11) Are there limits on the amount of sharing?
Yes. Members are currently limited to sharing amounts of up to $125,000 or $1,000,000 per incident, depending on the program you select.
12) Will I still have to pay the Obamacare tax penalty?
No. With the passing of the December 2017 tax bill, the Obamacare individual mandate is repealed, becoming effective in 2019. With that said, if you were a member of a medical cost sharing ministry in 2017 or 2018, you are exempt from the individual mandate for those tax years. Under the Patient Protection and Affordable Care Act (PPACA), members belonging to recognized healthcare sharing ministries are exempt from paying the penalty. Simply file IRS Form 8965 with your personal income taxes.

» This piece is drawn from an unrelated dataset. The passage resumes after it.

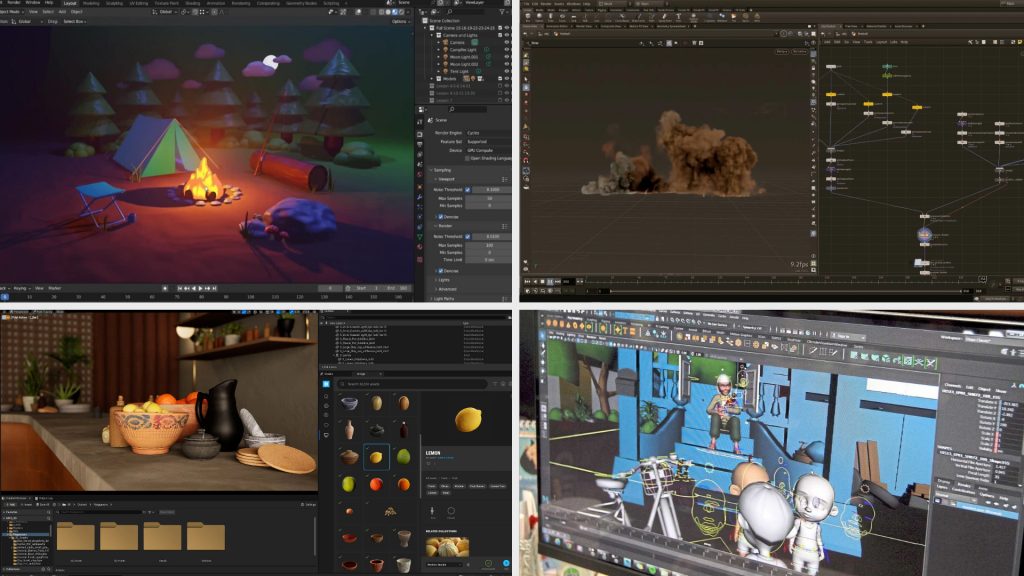Click the Blender timeline play button
This screenshot has height=576, width=1024.
coord(200,288)
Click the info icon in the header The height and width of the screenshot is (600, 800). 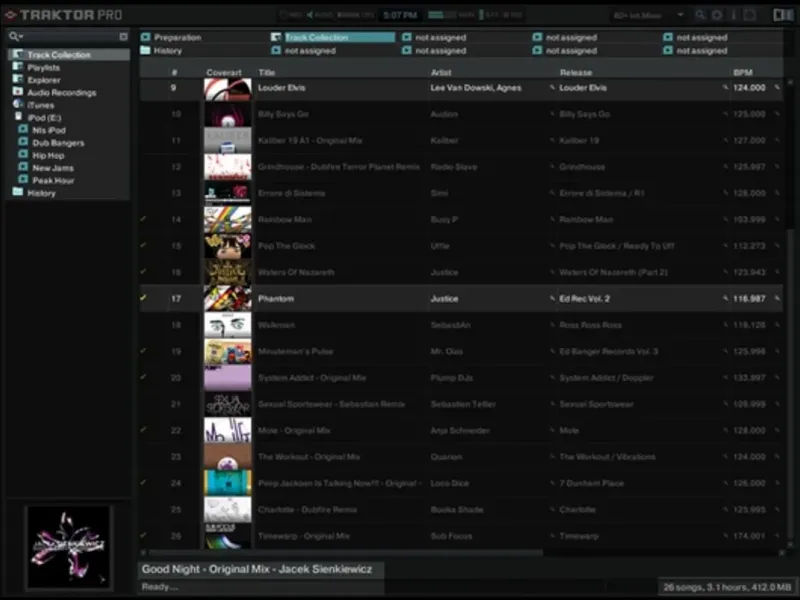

13) Can I cancel my Liberty HealthShare membership at any time or am I obligated to stick with the program?
You can cancel your Liberty HealthShare membership at any time and are under no obligation to continue with the program. Keep in mind that you do pay initial membership dues of $125.00 and annual membership dues each year thereafter of $75.00. Liberty HealthShare allows you to join the program for 30 days risk free. If you cancel within your first 30 days, the membership fee will be refunded. However, canceling after the 30-day period results in a forfeiture of your membership dues.
14) Is there a specific enrollment period or can I join whenever I’m ready?
Unlike Obamacare, you can join Liberty HealthShare at any point during the year.
After almost two years with Liberty HealthShare, I am extremely confident we made the right decision. We’re saving money every month, and we get to see any doctor of our choosing. As an added bonus, our annual unshared amount is just $2,250.
If you’re considering a healthcare sharing ministry, I urge you to compare Liberty with the other options out there. I liked some other comparable programs, but we chose to go with Liberty HealthShare because we felt that the payments and sharing arrangement made sense for our situation. And if you’re struggling under the weight and expense of unreasonable Obamacare plans, it makes sense to shop around as much as you can.
Have you ever heard of healthcare sharing ministries? Would you join one? Why or why not?